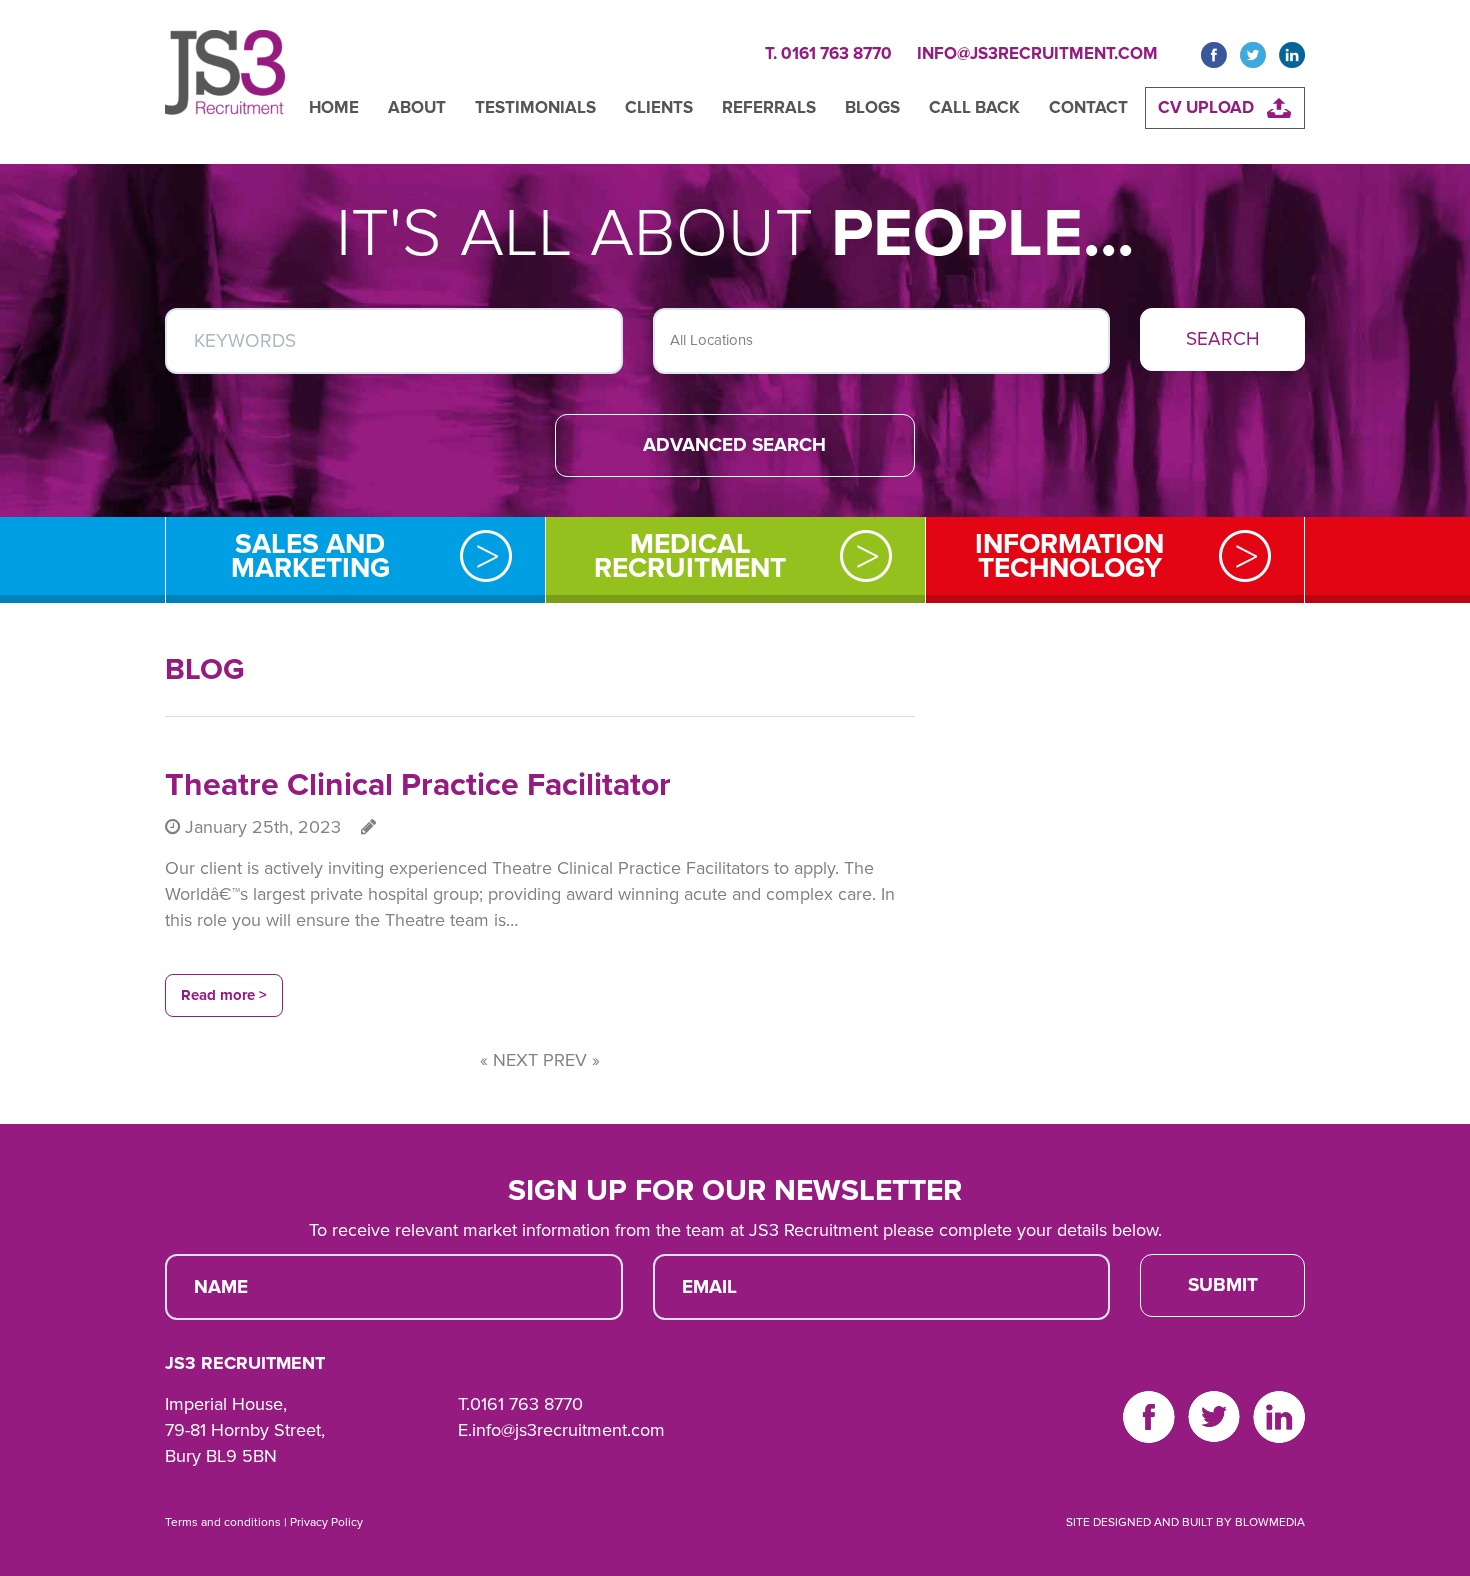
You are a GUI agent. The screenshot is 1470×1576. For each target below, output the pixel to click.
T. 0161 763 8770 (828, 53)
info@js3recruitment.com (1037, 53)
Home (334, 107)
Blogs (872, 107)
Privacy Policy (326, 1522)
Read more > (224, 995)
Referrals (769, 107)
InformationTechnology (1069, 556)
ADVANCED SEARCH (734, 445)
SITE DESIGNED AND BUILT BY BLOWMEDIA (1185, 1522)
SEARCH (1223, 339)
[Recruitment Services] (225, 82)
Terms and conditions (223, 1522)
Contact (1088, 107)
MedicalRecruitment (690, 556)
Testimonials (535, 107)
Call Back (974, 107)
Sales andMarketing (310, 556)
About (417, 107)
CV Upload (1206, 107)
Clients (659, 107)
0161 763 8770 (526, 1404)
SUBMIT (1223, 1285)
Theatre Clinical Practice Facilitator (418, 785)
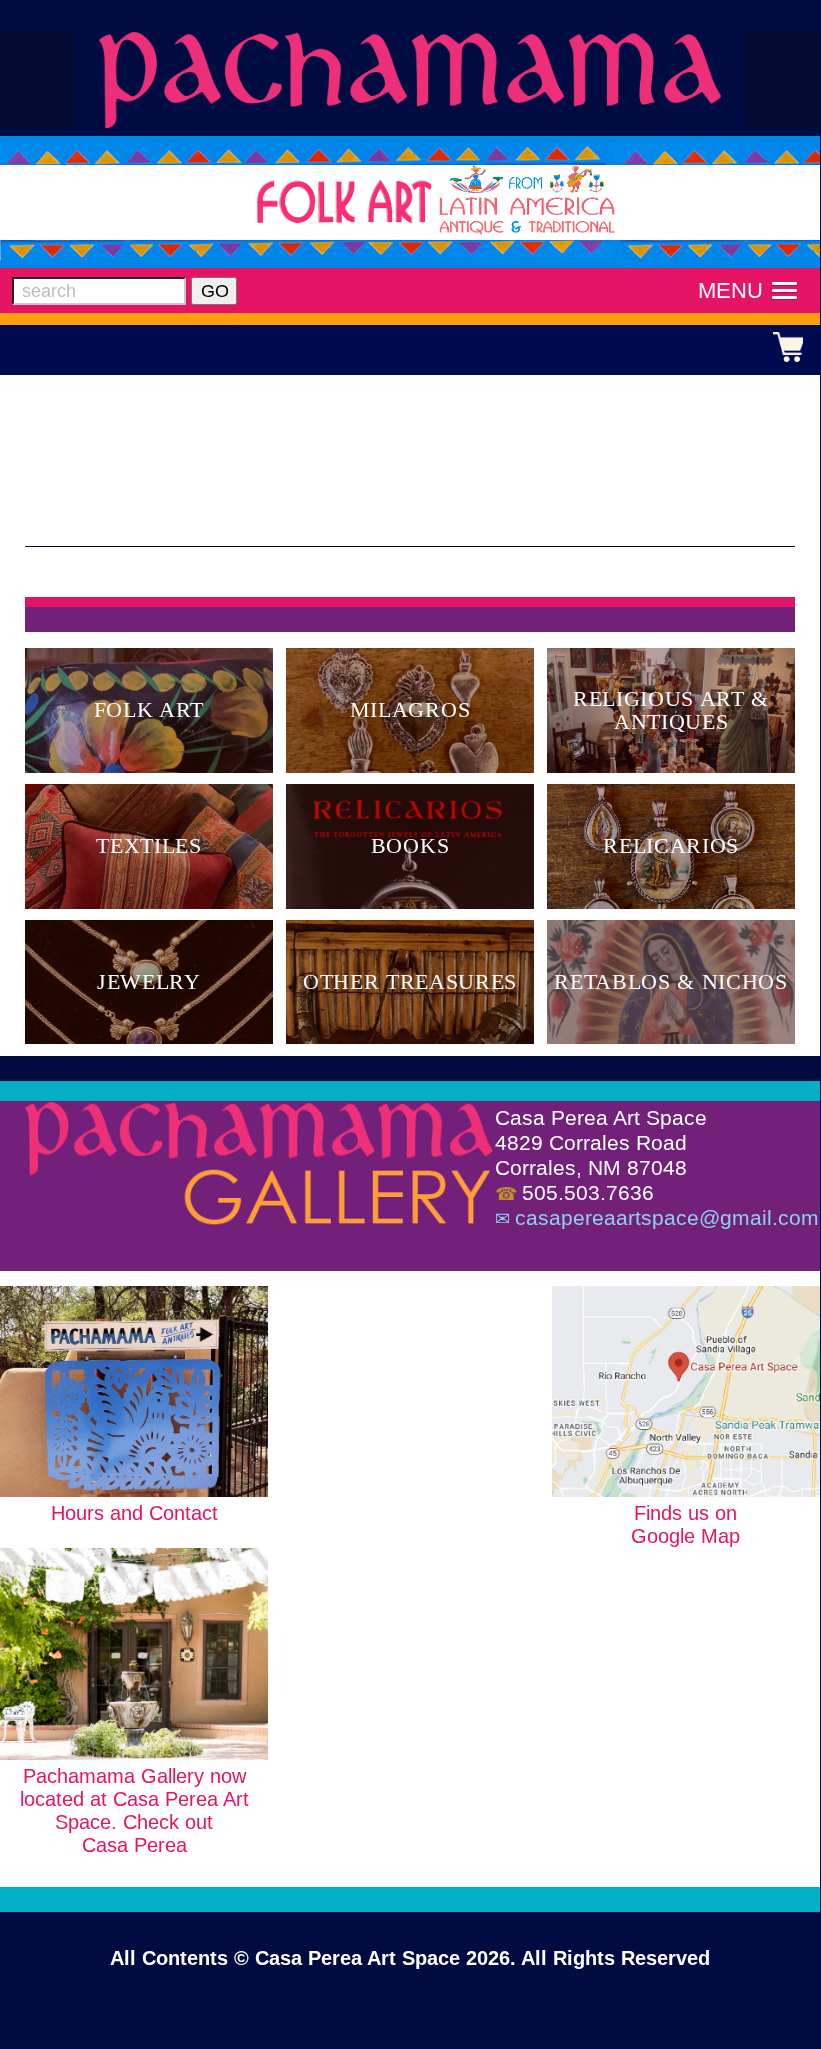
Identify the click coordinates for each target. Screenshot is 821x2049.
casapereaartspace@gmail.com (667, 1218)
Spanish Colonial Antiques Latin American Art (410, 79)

==

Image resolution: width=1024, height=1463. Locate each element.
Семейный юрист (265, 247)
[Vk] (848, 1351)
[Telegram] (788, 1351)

...

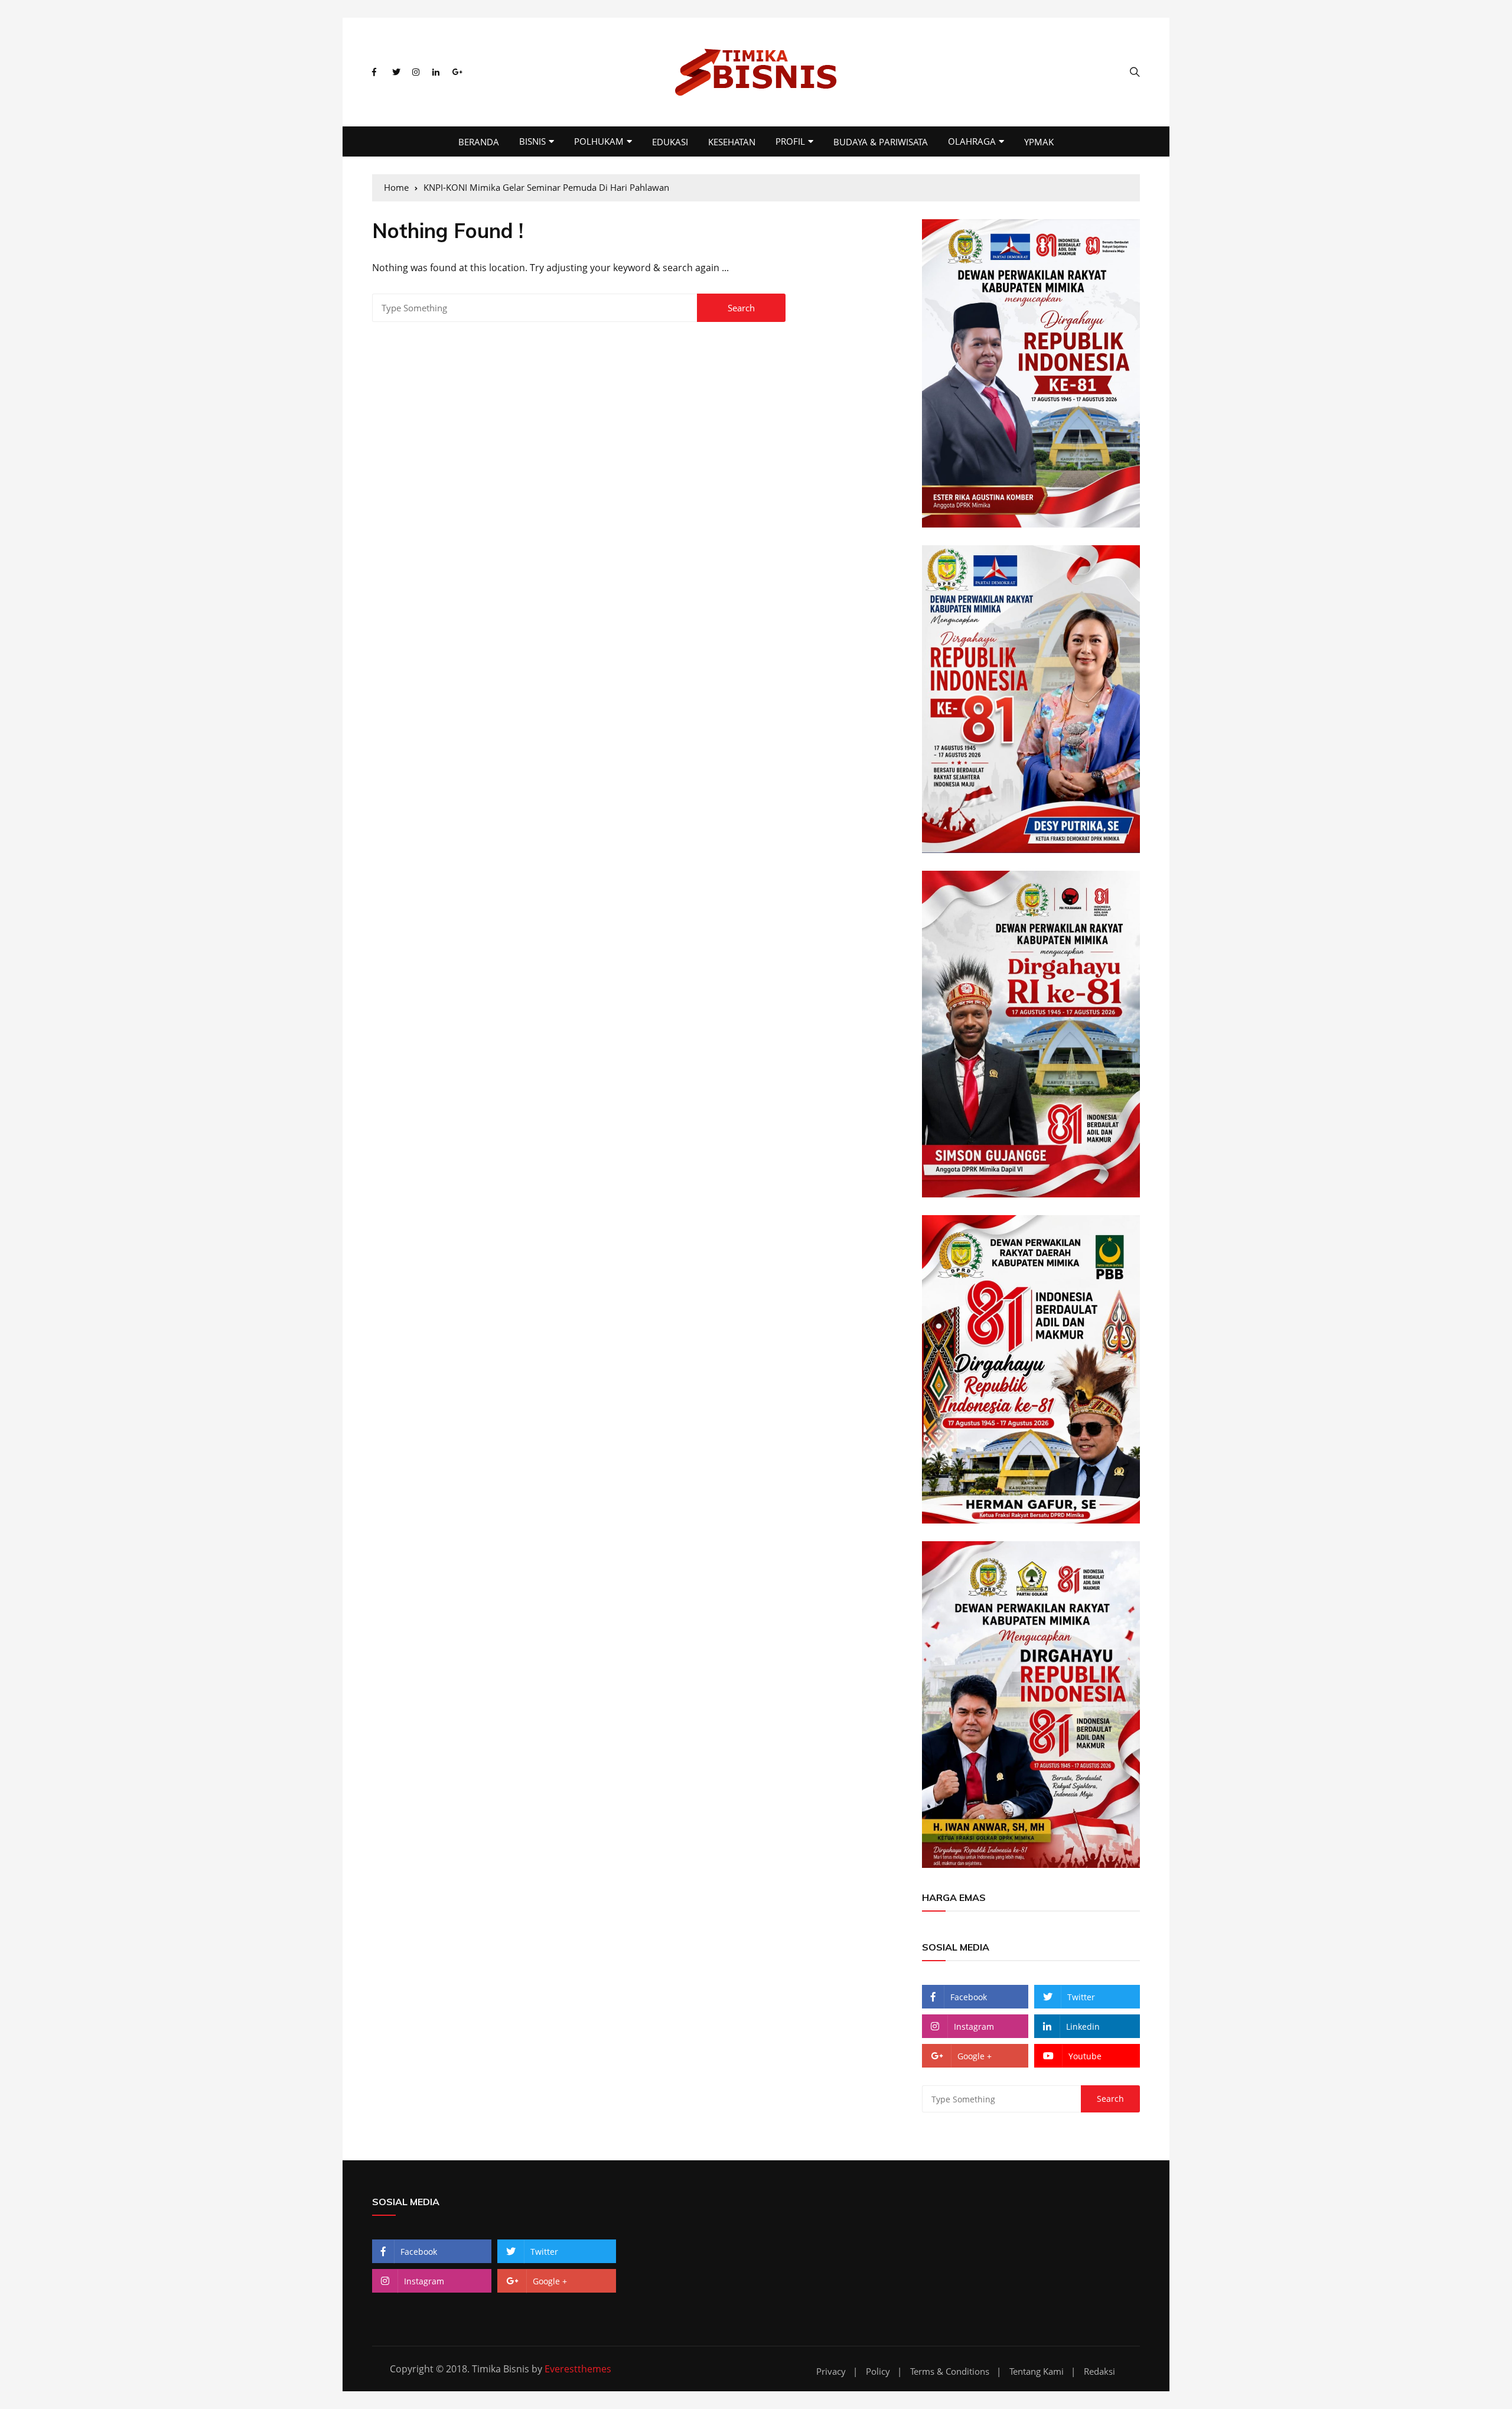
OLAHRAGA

What to do >>
In the data above, retype only the stretch from the line with "You are a GUI" through the line with "Spanish Colonial Antiques", word for word, and skip any pictures.

Written answer >>
You are a GUI agent. The screenshot is 1470×1576. For each target below, output the pixel to click.
T. 0161 763 8770 (828, 53)
info@js3recruitment.com (1037, 53)
Home (334, 107)
Blogs (872, 107)
Privacy Policy (326, 1522)
Read more > (224, 995)
Referrals (769, 107)
InformationTechnology (1069, 556)
ADVANCED SEARCH (734, 445)
SITE DESIGNED AND BUILT BY BLOWMEDIA (1185, 1522)
SEARCH (1223, 339)
[Recruitment Services] (225, 82)
Terms and conditions (223, 1522)
Contact (1088, 107)
MedicalRecruitment (690, 556)
Testimonials (535, 107)
Call Back (974, 107)
Sales andMarketing (310, 556)
About (417, 107)
CV Upload (1206, 107)
Clients (659, 107)
0161 763 8770 (526, 1404)
SUBMIT (1223, 1285)
Theatre Clinical Practice Facilitator (418, 785)
Identify the click coordinates for each target. Screenshot is 821x2049.
casapereaartspace@gmail.com (667, 1218)
Spanish Colonial Antiques Latin American Art (410, 79)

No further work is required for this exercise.